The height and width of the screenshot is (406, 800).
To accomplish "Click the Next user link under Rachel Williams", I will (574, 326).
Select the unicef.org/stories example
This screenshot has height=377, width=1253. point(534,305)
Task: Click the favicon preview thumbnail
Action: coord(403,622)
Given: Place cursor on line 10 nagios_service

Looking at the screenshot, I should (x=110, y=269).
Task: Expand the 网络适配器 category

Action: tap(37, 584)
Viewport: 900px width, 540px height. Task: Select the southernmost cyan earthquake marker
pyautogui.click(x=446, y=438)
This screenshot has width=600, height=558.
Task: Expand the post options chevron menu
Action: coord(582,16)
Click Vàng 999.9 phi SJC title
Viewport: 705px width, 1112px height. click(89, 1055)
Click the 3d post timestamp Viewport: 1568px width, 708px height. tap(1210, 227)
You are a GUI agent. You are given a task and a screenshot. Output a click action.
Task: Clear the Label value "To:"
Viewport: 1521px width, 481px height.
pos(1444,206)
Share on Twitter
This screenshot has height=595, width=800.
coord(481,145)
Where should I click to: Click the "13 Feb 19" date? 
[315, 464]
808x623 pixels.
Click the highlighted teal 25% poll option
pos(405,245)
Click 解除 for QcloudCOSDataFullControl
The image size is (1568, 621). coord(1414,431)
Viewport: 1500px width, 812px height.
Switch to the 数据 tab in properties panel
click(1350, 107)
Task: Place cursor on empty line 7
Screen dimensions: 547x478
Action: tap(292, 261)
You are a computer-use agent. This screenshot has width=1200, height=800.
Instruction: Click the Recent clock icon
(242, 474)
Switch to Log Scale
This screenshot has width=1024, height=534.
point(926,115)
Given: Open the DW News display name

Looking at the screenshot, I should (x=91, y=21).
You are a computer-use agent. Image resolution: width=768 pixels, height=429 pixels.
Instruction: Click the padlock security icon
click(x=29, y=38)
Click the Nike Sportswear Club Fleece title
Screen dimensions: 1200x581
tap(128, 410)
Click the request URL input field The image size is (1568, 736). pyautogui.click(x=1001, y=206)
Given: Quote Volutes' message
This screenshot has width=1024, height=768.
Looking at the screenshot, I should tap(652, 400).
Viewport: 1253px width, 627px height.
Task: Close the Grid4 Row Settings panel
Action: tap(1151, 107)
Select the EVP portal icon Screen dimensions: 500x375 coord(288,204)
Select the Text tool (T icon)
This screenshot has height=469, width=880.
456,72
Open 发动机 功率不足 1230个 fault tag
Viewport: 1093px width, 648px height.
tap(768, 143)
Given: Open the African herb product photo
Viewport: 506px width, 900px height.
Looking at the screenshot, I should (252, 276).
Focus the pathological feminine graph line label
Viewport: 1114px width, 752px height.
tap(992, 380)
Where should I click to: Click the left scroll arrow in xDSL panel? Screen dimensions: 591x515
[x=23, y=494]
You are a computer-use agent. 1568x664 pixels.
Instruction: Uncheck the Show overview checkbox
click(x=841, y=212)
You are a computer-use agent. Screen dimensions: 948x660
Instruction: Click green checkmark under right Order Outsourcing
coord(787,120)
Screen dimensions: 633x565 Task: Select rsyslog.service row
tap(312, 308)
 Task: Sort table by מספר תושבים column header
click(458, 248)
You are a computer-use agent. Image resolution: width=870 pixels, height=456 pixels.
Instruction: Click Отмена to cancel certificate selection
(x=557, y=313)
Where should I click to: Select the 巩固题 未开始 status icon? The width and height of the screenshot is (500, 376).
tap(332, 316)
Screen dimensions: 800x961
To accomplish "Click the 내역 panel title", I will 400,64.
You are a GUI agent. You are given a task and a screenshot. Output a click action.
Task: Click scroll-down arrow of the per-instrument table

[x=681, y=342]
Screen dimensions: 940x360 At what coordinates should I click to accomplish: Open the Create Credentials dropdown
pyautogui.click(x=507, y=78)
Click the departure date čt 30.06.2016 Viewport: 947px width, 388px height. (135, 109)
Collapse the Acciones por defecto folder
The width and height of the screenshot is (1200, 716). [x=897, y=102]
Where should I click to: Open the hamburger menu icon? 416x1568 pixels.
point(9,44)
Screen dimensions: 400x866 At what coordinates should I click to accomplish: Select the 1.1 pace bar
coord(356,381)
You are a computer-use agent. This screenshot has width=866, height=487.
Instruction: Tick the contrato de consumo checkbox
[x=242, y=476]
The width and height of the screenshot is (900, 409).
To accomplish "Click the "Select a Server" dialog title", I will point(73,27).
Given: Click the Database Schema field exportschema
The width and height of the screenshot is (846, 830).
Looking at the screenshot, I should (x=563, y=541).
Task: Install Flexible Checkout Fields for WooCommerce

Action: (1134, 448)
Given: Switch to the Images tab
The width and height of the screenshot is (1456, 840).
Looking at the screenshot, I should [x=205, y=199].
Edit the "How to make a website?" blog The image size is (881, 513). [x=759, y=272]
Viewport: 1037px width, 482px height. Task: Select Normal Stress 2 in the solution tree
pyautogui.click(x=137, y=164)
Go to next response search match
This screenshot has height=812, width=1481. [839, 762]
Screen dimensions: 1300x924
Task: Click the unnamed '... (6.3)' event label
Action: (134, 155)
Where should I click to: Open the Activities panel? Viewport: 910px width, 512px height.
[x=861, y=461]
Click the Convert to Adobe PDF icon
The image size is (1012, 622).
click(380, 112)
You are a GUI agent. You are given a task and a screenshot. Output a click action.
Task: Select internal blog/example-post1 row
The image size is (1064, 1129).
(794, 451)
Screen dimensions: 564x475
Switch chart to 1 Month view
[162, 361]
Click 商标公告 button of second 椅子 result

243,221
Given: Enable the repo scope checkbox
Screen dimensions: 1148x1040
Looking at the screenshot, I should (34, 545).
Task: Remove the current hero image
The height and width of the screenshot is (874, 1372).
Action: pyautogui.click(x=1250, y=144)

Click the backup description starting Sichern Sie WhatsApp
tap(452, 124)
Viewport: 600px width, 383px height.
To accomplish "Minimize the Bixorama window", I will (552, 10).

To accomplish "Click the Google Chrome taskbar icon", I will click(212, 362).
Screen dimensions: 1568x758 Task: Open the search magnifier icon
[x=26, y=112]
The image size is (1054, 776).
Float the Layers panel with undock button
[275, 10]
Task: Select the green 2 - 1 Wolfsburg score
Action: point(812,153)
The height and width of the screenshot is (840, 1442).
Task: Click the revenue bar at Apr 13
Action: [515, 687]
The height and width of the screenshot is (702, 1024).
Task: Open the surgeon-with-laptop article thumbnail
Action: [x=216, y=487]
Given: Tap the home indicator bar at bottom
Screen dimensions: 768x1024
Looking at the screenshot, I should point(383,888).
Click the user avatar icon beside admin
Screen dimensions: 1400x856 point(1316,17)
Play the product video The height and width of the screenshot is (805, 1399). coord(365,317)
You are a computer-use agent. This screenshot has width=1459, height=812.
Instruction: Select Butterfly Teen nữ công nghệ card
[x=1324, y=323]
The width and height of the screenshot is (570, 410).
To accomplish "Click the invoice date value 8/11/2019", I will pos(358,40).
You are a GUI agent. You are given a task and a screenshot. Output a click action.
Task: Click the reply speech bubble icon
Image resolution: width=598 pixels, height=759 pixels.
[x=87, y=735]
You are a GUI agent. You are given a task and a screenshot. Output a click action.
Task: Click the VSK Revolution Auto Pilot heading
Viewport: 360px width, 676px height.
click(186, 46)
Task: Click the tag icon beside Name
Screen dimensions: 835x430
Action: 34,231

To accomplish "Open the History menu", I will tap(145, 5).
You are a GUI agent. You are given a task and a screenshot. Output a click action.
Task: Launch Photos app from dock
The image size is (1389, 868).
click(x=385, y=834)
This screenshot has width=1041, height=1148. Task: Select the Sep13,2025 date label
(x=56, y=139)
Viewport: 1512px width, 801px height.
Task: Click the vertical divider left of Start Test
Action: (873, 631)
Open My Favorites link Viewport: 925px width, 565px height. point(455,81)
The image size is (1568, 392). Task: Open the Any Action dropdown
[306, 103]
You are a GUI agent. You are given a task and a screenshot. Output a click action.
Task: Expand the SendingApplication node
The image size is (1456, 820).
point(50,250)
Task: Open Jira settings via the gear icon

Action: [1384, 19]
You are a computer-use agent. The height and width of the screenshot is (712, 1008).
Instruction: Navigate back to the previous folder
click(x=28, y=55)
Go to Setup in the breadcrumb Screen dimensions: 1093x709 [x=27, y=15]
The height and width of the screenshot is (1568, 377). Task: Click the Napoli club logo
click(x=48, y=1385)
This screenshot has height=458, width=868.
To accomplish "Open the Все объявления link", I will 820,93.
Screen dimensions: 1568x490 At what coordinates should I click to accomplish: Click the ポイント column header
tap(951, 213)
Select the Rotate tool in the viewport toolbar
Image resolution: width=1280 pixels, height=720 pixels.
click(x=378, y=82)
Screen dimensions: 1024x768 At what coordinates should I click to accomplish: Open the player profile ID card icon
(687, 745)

══════

◆ **Task directions**: Word for word, repeat the data from its first line through the line with "808x623 pixels.", including both of those lines and no others.

◆ **Task answer**:
The height and width of the screenshot is (406, 800).
To accomplish "Click the Next user link under Rachel Williams", I will (574, 326).
Select the unicef.org/stories example
This screenshot has height=377, width=1253. point(534,305)
Task: Click the favicon preview thumbnail
Action: coord(403,622)
Given: Place cursor on line 10 nagios_service

Looking at the screenshot, I should (x=110, y=269).
Task: Expand the 网络适配器 category

Action: tap(37, 584)
Viewport: 900px width, 540px height. Task: Select the southernmost cyan earthquake marker
pyautogui.click(x=446, y=438)
This screenshot has width=600, height=558.
Task: Expand the post options chevron menu
Action: coord(582,16)
Click Vàng 999.9 phi SJC title
Viewport: 705px width, 1112px height. click(89, 1055)
Click the 3d post timestamp Viewport: 1568px width, 708px height. tap(1210, 227)
You are a GUI agent. You are given a task and a screenshot. Output a click action.
Task: Clear the Label value "To:"
Viewport: 1521px width, 481px height.
pos(1444,206)
Share on Twitter
This screenshot has height=595, width=800.
coord(481,145)
Where should I click to: Click the "13 Feb 19" date? 
[315, 464]
808x623 pixels.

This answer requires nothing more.